リノアンはそう言いながら、そっとコープルの顔を見つめた。

(あなたが一緒に戦ってくれるなら、私はもう何も怖くない)

彼女の決意は、高尚な理想などではなく、ただコープルの傍らという「居場所」を強固に固定するための、切実な依存の肯定であった。

 

レヴィンは、セティの真っ直ぐな瞳、アスベルの熱意、そしてコープルに身を寄せるリノアンを順番に見渡し、やがてフッと口角を上げた。

 

「……好きにしな。俺たち大人が情けねえせいで、こんな世の中になっちまったんだ。お前たちガキが抗うっていうなら、俺は全力でその背中を押してやるよ」

「レヴィン殿……! ありがとうございます!」

 

「よしっ! じゃあ、僕たちの抵抗軍の名前、決めなきゃね!」

アスベルが嬉しそうに立ち上がり、セティの肩を叩く。

 

「魔法使いが中心になるんだから……『マギ団』なんてどうかな?」

「マギ団……良い名前だ、アスベル。
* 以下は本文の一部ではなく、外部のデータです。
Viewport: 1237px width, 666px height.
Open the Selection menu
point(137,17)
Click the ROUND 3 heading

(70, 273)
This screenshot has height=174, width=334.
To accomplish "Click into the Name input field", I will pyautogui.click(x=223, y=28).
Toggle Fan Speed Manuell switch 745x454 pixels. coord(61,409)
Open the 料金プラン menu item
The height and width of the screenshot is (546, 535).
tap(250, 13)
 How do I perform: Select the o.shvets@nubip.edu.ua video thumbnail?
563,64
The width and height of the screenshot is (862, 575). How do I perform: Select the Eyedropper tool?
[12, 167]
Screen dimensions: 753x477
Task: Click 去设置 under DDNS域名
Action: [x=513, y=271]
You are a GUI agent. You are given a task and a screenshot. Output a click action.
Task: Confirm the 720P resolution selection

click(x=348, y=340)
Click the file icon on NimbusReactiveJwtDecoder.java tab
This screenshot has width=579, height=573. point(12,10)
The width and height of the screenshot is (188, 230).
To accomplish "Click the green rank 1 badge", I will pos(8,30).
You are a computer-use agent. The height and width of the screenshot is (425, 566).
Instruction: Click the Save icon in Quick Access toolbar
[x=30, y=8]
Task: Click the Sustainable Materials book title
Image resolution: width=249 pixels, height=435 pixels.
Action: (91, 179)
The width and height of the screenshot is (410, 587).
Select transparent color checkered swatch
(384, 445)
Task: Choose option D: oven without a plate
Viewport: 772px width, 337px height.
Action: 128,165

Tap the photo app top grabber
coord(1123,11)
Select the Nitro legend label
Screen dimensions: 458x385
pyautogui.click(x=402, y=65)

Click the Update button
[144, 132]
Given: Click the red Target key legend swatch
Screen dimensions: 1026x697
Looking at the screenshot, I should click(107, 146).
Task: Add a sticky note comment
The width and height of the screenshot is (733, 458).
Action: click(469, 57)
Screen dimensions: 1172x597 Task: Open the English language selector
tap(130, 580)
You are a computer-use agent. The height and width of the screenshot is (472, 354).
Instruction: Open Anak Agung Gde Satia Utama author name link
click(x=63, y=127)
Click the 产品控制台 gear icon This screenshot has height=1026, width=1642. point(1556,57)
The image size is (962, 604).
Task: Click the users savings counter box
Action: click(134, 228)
共に戦おう」

 

セティとアスベルが、固く手を握り合う。

トラキアの運命を大きく変えることになる抵抗組織『マギ団』が、十歳の少年たちの手によって静かに、しかし狂気的なまでの熱量で産声を上げた夜だった。

 

「……けっ、お前らみたいなガキのお遊戯に付き合わされるこっちの身にもなれっての」

 

少し離れた場所に縛られているリフィスが一人毒づいていたが、誰も彼に耳を貸す者はいなかった。